- [Texto extraído]:
%%

O Grande Reset

Conspiração ou não, exagero ou ulrarealismo, hiperbolização ou pragmatismo, as teorias covid ou pós covid têm-nos mantido entretetidos durante a era do grande confinamento. E se andam online, por certo já as viram aparecer quase à mesma velocidade com que desaparecem. De audios no Whatsapp a uma remodelação à escala global da economia, elas existem para todos os gostos. O problema mesmo… é a realidade. Podemos assim teorizar e até conspirar que o algodão do tempo nunca enganará. O que nos remete para as especificidades do discurso de um treinador. E claro que para dissertar sobre esse campo traremos à baila um treinador que não deixa ninguém indiferente. Jorge Jesus (pois está claro!) voltou em grande depois de um período em que a Covid-19 o assolou, não só a si, como também a grande parte da estrutura encarnada. E, como tal, a ligação entre o surto que afectou o futebol do SL Benfica, e a performance foi em grande parte o assunto principal das últimas comunicações do técnico.

É aqui que estabelecemos a ponte entre as teorias da conspiração, entre as teorias que não pretendem conspirar, entre as previsões e a possível realidade. Não só aquelas com que a megainformação dos dias de hoje nos enche a mente, mas também com aquelas que foram o plano comunicacional de Jesus no regresso pós-Covid, numa ponte que forma uma analogia com o Grande Reset que alguns garantem que vem mesmo aí – redefinindo a forma como hoje vivemos. Também para Jesus, agora que, segundo o próprio, o futebol do Benfica estará livre do Coronavírus por três meses, o seu Benfica iniciará um Grande Reset. E isso, nesta semana, notou-se de duas maneiras.


Primeiro, porque são as exibições e resultados que traçam e validam o caminho comunicacional, não pudemos deixar de reparar que as duas vitórias (frente a Famalicão, para a Liga, e ao Estoril para a Taça) puderam soltar Jesus para o caminho discursivo que ele mais gosta de utilizar: o da hipérbole. E entre a hipérbole da sua apresentação, até à hipérbole depois da boa vitória frente ao Estoril, uma coisa, apenas e só, se meteu pelo meio: o Coronavírus. Obviamente, todos sabemos que há mais a explicar, como sabemos também que o próprio Jorge Jesus tem noção disso. No entanto a escolha deste enquadramento no discurso tem explicações claras e, por ventura, imperativas. Isto porque, falando no treinador de um dos três grandes portugueses, teremos de colocar a pertinente questão: até que ponto é que se pode ser totalmente honesto?

%%

- [Dados fornecidos]:
%%

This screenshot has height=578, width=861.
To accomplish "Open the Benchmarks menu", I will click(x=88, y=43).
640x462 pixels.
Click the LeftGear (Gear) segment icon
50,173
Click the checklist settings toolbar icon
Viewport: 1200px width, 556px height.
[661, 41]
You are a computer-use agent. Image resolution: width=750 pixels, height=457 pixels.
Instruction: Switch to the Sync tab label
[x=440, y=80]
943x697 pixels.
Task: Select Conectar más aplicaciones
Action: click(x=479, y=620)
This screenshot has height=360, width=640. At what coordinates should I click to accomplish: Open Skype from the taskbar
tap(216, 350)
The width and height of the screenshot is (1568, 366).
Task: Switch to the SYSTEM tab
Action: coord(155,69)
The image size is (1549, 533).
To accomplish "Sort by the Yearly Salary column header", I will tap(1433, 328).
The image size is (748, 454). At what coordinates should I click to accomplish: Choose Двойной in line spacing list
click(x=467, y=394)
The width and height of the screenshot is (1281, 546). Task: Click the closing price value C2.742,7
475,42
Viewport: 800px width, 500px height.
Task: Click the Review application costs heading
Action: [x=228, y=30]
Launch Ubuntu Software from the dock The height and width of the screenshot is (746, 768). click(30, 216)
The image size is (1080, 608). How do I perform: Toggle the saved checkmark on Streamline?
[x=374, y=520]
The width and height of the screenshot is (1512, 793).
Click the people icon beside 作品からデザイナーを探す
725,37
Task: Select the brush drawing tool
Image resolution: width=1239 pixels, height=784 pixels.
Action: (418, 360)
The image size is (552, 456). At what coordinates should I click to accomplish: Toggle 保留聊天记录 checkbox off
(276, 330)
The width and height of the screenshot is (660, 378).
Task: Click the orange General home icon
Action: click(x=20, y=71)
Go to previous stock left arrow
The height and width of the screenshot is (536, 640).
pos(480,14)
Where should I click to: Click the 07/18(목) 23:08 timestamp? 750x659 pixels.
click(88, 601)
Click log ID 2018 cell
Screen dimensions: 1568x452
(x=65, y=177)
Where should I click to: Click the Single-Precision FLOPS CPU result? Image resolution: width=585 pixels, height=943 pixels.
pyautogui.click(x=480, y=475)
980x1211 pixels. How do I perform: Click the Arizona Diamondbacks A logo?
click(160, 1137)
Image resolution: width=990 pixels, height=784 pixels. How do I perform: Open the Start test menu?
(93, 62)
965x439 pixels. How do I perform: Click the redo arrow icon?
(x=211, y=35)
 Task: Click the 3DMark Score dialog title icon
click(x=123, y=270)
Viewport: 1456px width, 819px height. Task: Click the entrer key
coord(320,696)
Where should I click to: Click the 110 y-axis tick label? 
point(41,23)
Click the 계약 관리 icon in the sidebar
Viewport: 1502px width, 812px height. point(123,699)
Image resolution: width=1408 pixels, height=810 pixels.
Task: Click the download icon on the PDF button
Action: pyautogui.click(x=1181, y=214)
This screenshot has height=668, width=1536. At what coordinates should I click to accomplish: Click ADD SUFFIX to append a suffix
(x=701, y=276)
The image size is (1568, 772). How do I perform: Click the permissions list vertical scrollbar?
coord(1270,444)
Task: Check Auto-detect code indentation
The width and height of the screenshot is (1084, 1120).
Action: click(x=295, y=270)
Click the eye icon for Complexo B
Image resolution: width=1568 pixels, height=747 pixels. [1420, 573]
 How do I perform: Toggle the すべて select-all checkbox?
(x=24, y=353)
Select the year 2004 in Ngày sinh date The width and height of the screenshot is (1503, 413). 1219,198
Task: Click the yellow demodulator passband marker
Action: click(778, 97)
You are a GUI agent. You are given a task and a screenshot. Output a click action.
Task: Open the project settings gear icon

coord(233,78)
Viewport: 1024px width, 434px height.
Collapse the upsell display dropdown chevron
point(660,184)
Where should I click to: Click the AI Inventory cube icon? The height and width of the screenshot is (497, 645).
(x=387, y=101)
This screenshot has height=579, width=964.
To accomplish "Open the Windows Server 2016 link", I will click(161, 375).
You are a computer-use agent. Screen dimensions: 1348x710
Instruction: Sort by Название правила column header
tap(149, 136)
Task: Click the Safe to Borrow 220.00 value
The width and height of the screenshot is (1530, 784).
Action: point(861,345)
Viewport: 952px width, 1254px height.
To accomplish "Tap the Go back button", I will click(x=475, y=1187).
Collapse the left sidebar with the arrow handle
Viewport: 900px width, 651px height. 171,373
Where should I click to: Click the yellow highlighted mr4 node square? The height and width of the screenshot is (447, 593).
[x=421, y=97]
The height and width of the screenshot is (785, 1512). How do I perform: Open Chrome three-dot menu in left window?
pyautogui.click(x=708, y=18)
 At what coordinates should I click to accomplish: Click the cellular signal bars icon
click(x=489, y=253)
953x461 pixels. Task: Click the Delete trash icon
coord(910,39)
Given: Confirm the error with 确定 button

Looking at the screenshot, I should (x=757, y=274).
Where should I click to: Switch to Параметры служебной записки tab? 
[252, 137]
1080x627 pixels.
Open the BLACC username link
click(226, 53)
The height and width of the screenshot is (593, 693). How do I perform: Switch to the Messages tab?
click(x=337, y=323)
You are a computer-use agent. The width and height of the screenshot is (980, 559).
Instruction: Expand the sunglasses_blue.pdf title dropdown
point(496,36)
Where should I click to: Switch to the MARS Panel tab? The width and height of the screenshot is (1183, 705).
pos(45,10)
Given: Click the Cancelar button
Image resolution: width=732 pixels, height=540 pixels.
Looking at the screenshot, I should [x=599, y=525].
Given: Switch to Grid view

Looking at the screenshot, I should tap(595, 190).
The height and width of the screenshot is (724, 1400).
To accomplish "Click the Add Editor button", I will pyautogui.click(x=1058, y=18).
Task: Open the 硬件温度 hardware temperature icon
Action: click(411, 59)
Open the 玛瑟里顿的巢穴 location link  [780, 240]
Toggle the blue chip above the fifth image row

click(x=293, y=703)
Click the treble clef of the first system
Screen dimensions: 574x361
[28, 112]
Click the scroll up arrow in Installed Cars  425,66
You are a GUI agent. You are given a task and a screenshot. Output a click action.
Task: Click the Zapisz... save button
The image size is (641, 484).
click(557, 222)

%%

- [Sobre esta tarefa]: Transcreva do texto sobre o Grande Reset de Jorge Jesus o trecho que começa em "É aqui que estabelecemos" e termina em "de duas maneiras.".

- [Resultado da tarefa]:
É aqui que estabelecemos a ponte entre as teorias da conspiração, entre as teorias que não pretendem conspirar, entre as previsões e a possível realidade. Não só aquelas com que a megainformação dos dias de hoje nos enche a mente, mas também com aquelas que foram o plano comunicacional de Jesus no regresso pós-Covid, numa ponte que forma uma analogia com o Grande Reset que alguns garantem que vem mesmo aí – redefinindo a forma como hoje vivemos. Também para Jesus, agora que, segundo o próprio, o futebol do Benfica estará livre do Coronavírus por três meses, o seu Benfica iniciará um Grande Reset. E isso, nesta semana, notou-se de duas maneiras.